Aufgabe a:
Wandle den Abschnitt der Einträge, der mit der Zeile mit „Viewport: 1367px width, 896px height.“ beginnt und mit der Zeile mit „will click(371, 237).“ endet, beide Zeilen eingeschlossen, in eine nummerierte Liste um. Leerzeilen lässt du dabei weg.
═══
EU-Gipfel: Europas Staatschef uneins, Märkte stürzen ab

Von Stefan Steinberg
25. Mai 2012



Die europäischen Staatschefs konnten sich in Brüssel nicht auf konkrete Maßnahmen gegen die Wirtschaftskrise einigen.

Nach dem sechsstündigen Gipfel in der Nacht von Mittwoch auf Donnerstag konnten die Staatschefs der größten Wirtschaftsmächte ihre wachsenden Unstimmigkeiten in wirtschaftspolitischen Fragen nicht überspielen. Vor allem der Vorschlag des neuen "sozialistischen" französischen Präsidenten Francois Hollande, Eurobonds einzuführen, der angeblich von der Mehrheit der anwesenden Staatschefs unterstützt wurde, war umstritten. Eurobonds haben die Wirkung, die Zinssätze für Staatsschulden in ganz Europa zu vereinheitlichen. Eng damit verbunden ist die Frage der Unterstützung für die krisengeschüttelten Banken des Kontinents.

Bundeskanzlerin Angela Merkel lehnte Eurobands kategorisch ab, da sich die Bundesregierung weigert, die schwächeren Wirtschaften der Eurozone zu subventionieren.

"Es gab Differenzen in der Diskussion über Eurobonds," erklärte Merkel der Presse nach dem Gipfel. Während des Gipfels lehnte sie Hollandes Argumente angeblich mit der Begründung ab, Eurobonds würden "zum Wachstum weder beitragen, noch es stimulieren."
═══
Aufgabe b:
Welche Maßnahme schlug der französische Präsident Francois Hollande laut dem Auszug vor?
═══
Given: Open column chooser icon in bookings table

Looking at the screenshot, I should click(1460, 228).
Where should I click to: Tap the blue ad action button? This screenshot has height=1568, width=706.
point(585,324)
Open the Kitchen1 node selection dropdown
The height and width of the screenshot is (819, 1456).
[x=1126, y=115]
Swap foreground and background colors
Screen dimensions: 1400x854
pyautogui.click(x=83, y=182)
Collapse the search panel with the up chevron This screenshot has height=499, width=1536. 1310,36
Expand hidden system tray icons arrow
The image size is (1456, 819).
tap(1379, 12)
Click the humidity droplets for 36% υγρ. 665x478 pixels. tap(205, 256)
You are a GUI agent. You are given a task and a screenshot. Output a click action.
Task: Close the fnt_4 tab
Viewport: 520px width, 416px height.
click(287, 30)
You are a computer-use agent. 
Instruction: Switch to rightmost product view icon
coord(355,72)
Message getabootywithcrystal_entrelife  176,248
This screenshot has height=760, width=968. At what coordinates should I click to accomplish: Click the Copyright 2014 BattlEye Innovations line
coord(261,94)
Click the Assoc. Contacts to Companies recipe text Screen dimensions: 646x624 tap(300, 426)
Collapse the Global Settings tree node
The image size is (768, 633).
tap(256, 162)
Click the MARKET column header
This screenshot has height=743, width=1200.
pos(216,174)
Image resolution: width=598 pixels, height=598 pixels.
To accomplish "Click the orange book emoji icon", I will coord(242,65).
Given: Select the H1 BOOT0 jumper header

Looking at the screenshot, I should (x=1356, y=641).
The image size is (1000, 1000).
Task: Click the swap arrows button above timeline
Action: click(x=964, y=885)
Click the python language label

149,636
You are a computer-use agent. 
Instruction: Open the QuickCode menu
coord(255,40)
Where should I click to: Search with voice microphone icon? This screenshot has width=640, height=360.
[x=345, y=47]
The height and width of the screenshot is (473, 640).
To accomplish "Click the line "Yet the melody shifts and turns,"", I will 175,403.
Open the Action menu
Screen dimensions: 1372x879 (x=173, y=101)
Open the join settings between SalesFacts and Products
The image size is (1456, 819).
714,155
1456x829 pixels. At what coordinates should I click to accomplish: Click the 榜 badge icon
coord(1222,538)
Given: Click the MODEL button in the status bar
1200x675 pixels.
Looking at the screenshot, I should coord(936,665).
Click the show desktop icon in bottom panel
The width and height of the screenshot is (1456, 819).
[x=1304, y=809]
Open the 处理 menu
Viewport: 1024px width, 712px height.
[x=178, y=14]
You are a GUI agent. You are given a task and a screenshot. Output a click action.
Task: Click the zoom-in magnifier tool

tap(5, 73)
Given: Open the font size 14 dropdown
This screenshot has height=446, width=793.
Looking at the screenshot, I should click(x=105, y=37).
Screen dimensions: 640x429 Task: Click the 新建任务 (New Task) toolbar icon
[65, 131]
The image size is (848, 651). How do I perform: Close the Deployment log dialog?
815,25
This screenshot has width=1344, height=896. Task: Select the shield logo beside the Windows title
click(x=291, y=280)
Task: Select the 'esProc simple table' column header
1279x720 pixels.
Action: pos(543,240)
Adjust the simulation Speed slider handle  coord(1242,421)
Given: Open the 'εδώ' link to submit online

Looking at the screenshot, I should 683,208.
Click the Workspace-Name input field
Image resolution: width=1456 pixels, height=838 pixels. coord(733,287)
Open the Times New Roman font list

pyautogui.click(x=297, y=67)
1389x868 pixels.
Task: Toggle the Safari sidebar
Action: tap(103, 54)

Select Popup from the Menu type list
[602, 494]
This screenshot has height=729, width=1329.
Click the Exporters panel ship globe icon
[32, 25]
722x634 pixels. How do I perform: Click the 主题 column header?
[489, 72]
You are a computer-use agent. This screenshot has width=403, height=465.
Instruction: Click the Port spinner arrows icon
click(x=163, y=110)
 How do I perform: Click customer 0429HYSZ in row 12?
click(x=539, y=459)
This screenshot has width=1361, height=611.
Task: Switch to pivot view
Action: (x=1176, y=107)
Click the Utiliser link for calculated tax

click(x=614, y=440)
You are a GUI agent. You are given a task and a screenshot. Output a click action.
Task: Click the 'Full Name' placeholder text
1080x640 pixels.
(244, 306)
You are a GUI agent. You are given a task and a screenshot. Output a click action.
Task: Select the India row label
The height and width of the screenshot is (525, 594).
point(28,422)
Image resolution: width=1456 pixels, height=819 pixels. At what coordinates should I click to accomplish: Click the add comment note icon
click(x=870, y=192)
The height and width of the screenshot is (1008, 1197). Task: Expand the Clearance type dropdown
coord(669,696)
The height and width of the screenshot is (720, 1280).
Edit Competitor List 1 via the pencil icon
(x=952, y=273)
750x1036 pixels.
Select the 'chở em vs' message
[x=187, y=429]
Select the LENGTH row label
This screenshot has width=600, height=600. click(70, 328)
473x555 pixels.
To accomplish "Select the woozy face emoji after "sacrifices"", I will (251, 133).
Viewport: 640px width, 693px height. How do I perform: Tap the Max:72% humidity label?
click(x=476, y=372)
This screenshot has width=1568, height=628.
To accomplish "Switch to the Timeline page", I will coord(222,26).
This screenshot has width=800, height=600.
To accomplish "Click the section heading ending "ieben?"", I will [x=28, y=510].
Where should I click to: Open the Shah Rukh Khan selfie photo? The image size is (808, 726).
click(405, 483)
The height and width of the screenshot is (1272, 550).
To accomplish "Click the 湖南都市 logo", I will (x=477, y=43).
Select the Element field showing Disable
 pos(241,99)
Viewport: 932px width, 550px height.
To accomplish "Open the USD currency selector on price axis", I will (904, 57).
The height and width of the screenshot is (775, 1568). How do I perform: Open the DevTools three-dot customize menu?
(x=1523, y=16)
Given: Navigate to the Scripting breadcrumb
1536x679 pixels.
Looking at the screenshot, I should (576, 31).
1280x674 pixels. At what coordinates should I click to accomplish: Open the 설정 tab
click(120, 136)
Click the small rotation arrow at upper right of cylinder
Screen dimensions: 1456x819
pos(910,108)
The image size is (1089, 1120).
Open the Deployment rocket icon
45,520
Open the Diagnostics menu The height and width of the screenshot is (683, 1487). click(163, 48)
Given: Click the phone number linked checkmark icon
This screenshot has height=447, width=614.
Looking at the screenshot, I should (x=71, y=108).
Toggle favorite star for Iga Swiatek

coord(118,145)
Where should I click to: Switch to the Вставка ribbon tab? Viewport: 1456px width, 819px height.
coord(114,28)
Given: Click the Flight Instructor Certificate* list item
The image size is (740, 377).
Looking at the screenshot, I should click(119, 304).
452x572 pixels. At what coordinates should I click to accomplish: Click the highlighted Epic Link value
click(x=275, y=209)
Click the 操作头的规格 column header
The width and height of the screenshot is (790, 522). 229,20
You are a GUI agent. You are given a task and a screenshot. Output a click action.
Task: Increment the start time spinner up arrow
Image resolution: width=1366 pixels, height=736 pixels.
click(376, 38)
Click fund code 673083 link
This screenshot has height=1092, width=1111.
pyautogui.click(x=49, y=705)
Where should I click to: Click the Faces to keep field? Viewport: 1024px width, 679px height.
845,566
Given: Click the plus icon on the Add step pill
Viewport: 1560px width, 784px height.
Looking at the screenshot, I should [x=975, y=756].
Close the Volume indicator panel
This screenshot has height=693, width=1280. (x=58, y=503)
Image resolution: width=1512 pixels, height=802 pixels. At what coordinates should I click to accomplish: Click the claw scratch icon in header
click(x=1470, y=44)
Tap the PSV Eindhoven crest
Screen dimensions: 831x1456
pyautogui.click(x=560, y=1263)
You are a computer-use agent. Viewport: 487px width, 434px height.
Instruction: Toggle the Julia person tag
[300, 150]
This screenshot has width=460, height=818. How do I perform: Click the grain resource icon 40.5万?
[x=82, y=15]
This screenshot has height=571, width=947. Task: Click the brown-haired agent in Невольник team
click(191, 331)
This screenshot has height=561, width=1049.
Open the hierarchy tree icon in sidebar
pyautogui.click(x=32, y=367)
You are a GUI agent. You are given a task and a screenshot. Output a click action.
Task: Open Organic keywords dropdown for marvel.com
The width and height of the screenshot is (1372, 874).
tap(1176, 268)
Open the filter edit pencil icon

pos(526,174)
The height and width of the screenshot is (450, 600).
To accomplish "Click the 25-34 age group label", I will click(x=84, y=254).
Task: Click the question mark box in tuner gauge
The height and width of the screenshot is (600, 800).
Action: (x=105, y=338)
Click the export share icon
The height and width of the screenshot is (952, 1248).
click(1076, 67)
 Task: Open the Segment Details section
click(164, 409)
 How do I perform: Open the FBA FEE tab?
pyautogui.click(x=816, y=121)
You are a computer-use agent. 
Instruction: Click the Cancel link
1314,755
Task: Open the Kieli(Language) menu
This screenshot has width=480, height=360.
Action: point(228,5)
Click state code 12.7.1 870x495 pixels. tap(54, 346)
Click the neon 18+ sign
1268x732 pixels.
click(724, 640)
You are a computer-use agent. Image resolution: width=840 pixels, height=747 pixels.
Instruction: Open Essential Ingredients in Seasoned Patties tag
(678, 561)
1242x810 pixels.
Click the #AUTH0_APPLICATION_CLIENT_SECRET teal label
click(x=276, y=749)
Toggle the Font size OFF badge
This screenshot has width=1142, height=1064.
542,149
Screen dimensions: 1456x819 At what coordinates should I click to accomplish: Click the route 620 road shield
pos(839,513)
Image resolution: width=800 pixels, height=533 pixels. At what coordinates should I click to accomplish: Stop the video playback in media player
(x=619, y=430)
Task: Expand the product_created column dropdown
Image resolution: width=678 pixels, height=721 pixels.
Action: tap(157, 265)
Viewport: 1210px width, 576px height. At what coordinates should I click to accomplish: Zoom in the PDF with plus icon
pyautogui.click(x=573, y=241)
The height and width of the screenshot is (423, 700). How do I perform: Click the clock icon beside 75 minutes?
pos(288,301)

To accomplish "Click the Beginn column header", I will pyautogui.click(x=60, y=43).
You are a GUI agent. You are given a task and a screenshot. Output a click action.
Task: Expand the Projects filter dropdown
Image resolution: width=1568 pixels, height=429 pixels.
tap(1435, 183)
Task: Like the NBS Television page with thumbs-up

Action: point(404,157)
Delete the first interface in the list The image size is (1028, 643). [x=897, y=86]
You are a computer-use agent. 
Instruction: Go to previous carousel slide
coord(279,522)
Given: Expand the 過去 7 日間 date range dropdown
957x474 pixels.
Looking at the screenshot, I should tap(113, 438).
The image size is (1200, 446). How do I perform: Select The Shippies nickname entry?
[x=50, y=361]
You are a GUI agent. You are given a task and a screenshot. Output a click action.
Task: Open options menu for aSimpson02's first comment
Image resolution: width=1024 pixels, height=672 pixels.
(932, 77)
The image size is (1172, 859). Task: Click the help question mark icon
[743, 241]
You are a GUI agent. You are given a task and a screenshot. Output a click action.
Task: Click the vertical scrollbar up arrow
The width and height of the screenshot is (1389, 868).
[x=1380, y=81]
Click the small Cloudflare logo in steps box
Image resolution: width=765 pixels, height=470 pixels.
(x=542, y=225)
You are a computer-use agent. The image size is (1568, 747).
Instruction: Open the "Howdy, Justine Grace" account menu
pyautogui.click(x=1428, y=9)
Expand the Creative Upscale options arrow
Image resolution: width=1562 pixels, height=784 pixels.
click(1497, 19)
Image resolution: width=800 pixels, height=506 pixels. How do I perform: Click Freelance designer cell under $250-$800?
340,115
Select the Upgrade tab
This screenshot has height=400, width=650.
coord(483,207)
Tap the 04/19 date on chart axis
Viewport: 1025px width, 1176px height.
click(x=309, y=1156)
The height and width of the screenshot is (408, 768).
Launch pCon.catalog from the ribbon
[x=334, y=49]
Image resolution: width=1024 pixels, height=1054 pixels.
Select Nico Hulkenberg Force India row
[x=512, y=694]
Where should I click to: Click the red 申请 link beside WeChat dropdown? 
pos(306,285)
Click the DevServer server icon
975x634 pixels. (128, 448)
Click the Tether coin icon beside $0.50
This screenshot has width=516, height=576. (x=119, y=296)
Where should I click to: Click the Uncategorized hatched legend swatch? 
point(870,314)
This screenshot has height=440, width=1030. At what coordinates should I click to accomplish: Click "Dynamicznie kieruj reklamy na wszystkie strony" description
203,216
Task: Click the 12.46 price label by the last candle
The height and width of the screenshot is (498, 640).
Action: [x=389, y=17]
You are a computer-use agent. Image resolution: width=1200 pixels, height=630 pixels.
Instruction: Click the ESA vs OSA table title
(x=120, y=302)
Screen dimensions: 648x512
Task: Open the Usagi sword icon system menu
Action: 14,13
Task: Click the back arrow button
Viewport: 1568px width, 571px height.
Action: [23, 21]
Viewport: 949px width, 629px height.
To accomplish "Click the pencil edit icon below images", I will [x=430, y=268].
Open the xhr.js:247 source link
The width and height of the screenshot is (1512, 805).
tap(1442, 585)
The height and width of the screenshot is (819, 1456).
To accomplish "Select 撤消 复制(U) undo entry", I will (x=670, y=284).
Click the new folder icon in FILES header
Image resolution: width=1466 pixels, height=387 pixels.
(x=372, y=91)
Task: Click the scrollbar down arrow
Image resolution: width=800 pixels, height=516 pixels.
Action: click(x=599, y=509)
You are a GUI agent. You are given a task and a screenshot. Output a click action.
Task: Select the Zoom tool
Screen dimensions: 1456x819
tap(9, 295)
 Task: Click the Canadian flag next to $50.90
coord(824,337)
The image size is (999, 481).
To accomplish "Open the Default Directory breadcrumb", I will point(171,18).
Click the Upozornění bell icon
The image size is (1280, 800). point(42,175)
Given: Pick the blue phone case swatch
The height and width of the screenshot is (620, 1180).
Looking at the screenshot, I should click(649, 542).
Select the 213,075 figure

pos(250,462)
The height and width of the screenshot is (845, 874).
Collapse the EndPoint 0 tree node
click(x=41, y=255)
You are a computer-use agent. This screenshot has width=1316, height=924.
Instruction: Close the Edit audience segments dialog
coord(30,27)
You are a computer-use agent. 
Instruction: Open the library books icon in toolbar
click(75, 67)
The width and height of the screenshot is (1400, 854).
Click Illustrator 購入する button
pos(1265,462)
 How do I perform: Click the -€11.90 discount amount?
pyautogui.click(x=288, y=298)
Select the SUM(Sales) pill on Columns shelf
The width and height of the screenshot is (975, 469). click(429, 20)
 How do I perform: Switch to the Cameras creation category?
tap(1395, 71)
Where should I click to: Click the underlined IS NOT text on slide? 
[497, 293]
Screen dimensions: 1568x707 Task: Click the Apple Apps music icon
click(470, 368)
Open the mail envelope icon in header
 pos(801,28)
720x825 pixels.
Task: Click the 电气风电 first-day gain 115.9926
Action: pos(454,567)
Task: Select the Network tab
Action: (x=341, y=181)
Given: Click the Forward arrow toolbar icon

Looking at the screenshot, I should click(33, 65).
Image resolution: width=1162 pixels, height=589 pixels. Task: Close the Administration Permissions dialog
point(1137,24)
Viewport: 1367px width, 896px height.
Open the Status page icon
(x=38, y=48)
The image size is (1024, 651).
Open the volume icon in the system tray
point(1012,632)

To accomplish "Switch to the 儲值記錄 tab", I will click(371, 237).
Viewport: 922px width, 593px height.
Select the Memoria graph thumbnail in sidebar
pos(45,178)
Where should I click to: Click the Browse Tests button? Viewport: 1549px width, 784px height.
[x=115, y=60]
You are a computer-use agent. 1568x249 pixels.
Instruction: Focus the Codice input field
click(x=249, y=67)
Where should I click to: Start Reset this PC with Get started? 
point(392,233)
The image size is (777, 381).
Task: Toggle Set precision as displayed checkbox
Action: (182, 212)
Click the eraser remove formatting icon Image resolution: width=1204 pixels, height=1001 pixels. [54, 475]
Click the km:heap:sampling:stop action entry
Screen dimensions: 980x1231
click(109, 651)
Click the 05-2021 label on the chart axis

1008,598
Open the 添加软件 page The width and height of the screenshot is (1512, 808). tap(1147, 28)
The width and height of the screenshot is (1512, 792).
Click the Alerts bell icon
═══
Lösung a:
1. Viewport: 1367px width, 896px height.
2. Open the Status page icon
3. (x=38, y=48)
4. The image size is (1024, 651).
5. Open the volume icon in the system tray
6. point(1012,632)
7. To accomplish "Switch to the 儲值記錄 tab", I will click(371, 237).

Lösung b:
Die Einführung von Eurobonds.